An Opportunity to Make a Difference

Abstract & Commentary

By Kenneth P. Steinberg, MD, FACP, Professor, University of Washington School of Medicine, Seattle, WA. Dr. Steinberg reports no financial relationships in this field of study.

Synopsis: The majority of patients with advanced cancer have decisional capacity at the time of their terminal hospitalization but lose that capacity before having an end-of-life discussion. Surrogate decision-makers are then more likely to request mechanical ventilation and other aggressive measures than the patients who made their own decision. Hospitalists have a unique opportunity to make a difference in end-of-life care for these patients by engaging in these discussions before patients lose decisional capacity.

Source: Zaros MC, Curtis JR, Silveira MJ, Elmore JG. Opportunity lost: End-of-life discussions in cancer patients who die in the hospital. J Hosp Med 2013;8:334-340.
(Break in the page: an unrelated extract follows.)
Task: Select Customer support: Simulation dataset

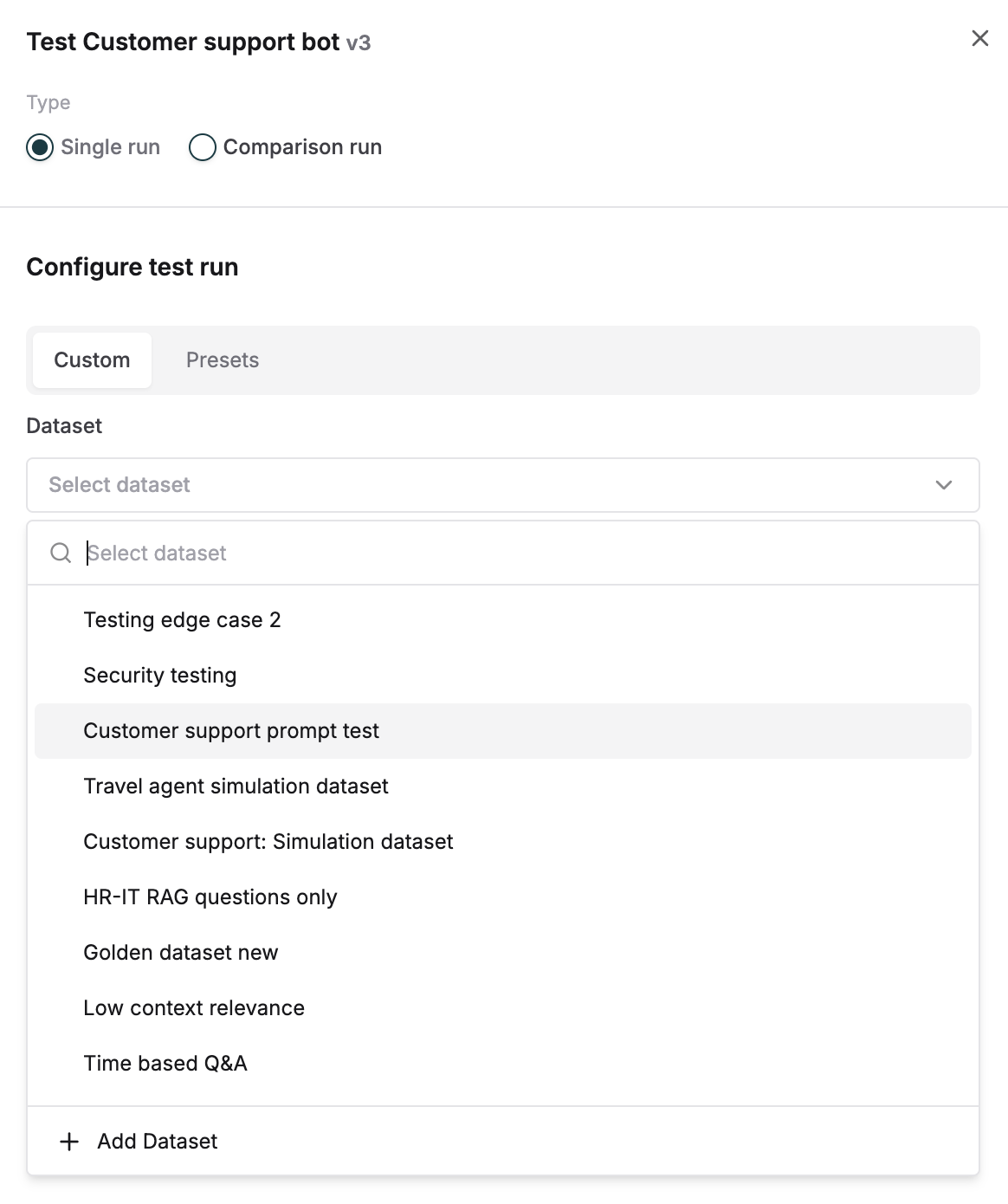Action: coord(268,841)

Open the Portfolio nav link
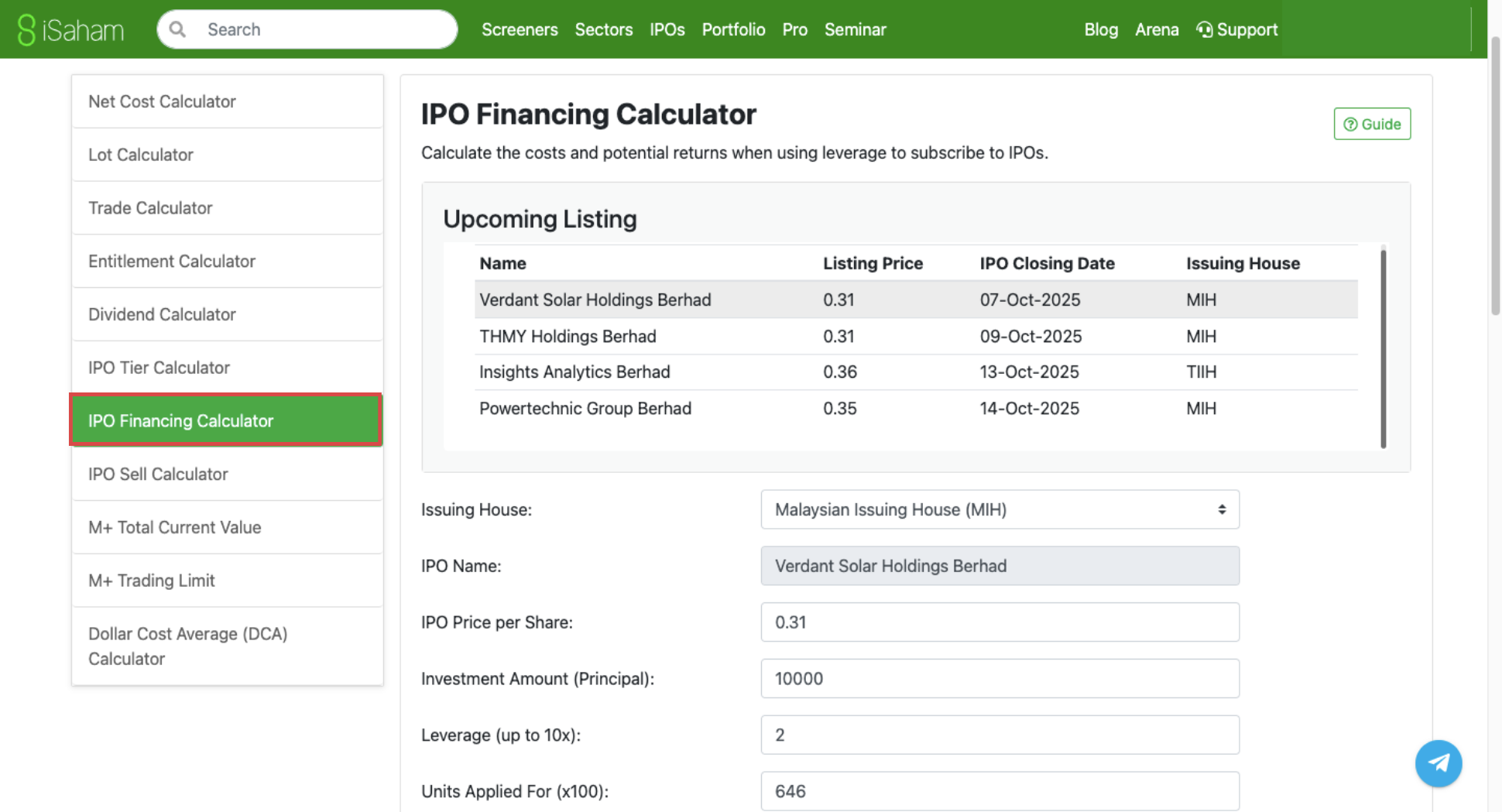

The majority of patients with serious illness die in the hospital, but end-of-life discussions are known to be associated with a decrease in the use of aggressive life-sustaining treatments, improved quality of life, and reduced costs of care. Conducting these conversations in the hospital setting presents several challenges, including whether patients have decisional capacity due to their acute or progressive chronic disease. Once patients lose decisional capacity, discussions are instead held with surrogate decision makers. It was previously unknown what the association was between patient and surrogate participation in end-of-life discussions at the time of terminal hospitalization and end-of-life treatments received.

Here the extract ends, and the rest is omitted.